§ Your instructions: Going through the material underneath, give only the number of lines that contain "heading".

§ Dataset entries:
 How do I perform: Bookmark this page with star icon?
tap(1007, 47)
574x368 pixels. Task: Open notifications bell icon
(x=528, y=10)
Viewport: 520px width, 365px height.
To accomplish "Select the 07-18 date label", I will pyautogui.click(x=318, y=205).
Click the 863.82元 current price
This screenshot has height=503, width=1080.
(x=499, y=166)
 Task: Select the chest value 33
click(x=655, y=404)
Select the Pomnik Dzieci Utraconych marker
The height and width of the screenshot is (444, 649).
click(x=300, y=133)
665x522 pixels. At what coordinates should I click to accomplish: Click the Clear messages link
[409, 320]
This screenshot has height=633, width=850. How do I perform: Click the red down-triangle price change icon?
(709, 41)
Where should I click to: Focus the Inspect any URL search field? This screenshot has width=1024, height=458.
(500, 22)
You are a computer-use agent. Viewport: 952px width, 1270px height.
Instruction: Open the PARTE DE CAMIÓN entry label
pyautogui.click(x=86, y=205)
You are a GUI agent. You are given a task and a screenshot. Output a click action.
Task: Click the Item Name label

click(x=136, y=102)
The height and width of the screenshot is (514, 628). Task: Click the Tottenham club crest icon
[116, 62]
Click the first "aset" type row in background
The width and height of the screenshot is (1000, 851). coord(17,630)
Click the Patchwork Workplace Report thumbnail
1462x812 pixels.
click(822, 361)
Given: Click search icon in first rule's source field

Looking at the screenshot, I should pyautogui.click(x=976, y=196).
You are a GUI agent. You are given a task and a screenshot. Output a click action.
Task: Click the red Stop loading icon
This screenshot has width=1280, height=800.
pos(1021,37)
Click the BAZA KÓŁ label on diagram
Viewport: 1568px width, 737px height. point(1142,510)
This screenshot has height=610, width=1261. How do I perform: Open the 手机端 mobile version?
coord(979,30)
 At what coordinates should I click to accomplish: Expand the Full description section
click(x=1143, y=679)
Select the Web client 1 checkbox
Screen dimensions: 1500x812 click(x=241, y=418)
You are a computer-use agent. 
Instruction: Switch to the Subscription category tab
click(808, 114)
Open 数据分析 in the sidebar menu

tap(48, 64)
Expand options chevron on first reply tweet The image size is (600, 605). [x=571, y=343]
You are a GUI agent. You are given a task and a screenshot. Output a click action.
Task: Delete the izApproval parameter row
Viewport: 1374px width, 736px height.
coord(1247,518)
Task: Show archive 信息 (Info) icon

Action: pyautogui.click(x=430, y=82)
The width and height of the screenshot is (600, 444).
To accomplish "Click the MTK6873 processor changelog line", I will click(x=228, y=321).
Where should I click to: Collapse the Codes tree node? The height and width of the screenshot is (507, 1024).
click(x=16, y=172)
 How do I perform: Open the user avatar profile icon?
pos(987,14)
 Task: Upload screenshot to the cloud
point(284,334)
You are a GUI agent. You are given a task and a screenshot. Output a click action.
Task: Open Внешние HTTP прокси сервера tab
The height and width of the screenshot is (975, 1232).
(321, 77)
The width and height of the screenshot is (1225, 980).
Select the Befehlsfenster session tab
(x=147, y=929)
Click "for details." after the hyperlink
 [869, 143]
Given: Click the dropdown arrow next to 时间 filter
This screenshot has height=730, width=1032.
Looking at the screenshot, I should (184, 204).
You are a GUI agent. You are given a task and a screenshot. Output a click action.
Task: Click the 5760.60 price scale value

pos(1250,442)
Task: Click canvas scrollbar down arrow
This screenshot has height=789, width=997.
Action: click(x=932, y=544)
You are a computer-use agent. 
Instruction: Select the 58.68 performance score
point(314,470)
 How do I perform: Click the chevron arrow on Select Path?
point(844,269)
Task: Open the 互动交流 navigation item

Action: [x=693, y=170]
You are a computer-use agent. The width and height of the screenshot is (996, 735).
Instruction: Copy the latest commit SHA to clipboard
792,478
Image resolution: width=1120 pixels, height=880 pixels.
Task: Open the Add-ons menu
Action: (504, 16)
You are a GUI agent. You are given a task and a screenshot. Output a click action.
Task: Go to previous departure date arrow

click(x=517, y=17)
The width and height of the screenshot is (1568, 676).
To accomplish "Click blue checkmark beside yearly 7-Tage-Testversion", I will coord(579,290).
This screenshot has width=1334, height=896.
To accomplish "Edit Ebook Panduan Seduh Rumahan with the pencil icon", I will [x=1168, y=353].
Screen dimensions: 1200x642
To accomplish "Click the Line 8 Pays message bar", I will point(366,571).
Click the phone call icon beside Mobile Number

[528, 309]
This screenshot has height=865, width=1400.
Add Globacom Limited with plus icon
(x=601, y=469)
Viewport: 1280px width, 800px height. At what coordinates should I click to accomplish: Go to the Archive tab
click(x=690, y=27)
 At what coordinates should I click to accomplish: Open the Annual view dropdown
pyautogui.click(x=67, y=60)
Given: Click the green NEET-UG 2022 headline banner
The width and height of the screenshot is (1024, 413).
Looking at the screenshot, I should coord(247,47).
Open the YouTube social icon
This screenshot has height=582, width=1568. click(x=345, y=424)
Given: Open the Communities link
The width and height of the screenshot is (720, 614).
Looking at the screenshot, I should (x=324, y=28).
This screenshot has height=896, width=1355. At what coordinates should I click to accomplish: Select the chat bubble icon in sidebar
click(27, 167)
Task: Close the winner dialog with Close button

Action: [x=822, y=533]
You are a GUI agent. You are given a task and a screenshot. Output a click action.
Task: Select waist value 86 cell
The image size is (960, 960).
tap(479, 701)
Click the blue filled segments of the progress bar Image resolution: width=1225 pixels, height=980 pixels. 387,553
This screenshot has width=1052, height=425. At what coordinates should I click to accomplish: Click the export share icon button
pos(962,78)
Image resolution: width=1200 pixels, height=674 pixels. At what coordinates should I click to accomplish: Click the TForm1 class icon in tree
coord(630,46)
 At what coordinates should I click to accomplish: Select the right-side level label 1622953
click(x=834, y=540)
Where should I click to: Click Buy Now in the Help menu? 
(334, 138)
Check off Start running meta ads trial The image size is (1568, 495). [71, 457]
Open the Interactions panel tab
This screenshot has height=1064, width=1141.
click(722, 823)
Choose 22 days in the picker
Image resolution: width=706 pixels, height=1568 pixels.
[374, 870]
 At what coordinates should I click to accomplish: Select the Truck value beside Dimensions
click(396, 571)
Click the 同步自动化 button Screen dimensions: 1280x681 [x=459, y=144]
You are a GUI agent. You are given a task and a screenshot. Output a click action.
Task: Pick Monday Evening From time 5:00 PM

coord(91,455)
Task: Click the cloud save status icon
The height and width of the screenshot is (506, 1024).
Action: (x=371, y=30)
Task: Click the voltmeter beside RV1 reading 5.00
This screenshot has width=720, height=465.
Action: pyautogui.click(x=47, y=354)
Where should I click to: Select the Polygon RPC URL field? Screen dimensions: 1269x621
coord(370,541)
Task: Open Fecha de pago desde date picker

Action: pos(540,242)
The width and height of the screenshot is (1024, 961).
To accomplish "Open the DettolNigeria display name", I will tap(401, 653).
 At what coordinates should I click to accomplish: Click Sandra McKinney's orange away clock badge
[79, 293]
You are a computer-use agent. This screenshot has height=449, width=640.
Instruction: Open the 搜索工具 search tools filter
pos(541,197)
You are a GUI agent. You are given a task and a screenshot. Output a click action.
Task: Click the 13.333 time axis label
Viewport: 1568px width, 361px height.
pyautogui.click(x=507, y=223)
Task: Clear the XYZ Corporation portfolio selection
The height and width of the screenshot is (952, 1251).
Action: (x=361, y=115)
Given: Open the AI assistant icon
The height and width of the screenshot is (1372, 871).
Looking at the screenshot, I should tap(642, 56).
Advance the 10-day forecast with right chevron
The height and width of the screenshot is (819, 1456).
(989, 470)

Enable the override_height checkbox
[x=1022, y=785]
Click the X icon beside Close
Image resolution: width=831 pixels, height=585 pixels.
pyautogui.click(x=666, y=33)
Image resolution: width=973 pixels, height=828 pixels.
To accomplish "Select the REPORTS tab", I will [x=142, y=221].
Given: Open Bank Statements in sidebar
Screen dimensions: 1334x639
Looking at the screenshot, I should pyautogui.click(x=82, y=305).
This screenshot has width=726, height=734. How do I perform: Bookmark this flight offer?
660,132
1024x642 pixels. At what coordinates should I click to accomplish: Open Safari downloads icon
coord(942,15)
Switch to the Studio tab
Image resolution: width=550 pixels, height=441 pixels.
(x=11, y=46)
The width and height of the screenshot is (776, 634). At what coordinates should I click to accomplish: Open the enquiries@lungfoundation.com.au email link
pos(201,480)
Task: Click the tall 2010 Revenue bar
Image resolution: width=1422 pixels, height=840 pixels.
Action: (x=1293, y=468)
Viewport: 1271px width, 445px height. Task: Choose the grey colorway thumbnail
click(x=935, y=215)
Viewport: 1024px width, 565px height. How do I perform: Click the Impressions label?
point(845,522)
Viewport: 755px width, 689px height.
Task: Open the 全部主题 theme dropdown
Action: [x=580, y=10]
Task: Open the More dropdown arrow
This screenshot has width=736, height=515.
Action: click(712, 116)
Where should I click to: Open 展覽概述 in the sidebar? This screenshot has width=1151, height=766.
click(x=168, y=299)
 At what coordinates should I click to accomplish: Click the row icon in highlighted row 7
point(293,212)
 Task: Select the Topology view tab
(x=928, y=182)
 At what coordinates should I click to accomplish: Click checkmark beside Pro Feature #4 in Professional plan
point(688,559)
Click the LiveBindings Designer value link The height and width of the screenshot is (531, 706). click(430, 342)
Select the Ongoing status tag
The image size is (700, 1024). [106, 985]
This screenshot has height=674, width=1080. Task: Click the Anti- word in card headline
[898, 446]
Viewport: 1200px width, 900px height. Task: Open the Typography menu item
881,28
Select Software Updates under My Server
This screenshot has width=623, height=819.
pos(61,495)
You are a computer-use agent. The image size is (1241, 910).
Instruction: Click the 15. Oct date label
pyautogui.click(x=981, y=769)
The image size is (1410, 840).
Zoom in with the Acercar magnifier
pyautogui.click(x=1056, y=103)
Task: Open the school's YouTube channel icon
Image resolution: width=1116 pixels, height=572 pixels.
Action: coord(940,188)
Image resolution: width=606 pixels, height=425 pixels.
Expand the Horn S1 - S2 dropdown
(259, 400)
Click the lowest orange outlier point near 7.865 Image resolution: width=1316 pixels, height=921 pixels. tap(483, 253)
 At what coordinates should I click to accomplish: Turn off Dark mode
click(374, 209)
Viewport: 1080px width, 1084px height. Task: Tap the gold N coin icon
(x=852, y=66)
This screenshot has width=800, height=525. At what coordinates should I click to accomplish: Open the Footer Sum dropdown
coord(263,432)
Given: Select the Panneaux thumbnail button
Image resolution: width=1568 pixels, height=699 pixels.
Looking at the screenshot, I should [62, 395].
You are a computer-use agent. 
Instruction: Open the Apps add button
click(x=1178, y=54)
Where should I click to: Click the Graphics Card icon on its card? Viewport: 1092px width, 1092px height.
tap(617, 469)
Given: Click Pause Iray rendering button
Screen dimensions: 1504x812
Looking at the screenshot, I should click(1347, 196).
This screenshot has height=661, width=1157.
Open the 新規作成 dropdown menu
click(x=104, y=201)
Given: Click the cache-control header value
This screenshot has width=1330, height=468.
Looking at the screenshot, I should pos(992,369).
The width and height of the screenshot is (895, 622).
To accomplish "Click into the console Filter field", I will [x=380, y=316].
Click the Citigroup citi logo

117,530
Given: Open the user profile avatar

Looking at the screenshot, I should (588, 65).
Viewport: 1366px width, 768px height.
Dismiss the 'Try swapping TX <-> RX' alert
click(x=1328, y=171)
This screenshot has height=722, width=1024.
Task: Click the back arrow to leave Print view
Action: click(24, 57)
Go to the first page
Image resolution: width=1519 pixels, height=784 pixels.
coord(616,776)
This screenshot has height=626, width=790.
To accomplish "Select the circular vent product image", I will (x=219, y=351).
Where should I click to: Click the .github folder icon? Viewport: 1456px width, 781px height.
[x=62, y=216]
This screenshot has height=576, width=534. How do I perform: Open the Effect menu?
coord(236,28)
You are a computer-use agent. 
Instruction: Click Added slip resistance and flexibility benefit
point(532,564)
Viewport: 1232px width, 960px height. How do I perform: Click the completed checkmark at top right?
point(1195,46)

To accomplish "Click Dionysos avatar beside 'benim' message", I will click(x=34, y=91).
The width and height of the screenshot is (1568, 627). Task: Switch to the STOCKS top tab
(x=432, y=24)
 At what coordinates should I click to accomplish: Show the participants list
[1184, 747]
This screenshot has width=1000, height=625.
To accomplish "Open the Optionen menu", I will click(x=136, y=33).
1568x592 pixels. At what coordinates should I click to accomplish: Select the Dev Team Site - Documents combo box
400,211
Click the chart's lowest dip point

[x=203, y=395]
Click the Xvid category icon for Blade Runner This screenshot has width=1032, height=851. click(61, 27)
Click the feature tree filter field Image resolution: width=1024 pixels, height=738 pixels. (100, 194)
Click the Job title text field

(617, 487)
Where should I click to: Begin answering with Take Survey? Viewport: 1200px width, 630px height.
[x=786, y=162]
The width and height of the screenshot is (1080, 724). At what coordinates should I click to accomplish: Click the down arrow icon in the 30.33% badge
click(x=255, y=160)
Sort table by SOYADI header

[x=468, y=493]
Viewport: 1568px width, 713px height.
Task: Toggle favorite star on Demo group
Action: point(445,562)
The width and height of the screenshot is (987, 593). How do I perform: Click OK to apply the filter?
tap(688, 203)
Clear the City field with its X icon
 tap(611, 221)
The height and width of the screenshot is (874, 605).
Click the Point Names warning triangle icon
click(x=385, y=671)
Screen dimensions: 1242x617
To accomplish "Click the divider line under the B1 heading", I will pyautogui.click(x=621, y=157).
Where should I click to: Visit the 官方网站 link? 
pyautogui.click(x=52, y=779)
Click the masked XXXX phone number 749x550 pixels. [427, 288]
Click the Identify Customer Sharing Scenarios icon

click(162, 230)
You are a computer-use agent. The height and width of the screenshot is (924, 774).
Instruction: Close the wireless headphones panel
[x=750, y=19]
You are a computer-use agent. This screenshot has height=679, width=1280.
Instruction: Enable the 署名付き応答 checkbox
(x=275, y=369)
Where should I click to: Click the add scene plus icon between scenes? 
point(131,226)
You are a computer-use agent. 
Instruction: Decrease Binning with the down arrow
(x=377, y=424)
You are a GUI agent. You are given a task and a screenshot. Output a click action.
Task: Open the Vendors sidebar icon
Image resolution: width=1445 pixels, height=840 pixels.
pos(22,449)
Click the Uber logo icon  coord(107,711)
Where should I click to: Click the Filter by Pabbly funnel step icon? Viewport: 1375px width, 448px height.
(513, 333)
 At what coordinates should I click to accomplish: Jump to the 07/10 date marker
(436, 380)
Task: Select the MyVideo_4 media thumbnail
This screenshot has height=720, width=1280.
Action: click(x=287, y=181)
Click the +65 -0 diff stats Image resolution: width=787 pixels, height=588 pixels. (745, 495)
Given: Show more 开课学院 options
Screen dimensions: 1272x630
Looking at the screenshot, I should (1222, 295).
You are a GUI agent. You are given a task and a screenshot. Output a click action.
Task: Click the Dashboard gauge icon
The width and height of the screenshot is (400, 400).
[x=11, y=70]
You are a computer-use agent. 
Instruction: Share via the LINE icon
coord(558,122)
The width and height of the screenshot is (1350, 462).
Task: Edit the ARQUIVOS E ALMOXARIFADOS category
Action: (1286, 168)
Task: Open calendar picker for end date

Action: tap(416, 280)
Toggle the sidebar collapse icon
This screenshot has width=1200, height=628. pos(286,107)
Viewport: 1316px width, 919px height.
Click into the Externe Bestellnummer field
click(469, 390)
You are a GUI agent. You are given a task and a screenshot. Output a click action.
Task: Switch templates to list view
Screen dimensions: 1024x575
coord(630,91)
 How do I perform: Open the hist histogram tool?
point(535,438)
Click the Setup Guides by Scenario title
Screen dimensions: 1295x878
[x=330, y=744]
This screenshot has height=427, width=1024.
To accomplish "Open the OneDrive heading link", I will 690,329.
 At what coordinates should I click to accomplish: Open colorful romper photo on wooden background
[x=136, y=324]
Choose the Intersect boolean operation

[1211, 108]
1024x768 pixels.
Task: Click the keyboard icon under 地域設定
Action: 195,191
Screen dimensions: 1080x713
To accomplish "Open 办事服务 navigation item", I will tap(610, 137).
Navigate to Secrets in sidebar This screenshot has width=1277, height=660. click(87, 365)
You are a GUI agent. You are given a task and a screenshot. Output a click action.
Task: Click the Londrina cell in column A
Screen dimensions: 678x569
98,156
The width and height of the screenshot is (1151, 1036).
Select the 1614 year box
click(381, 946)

§ Answer to the problem: 2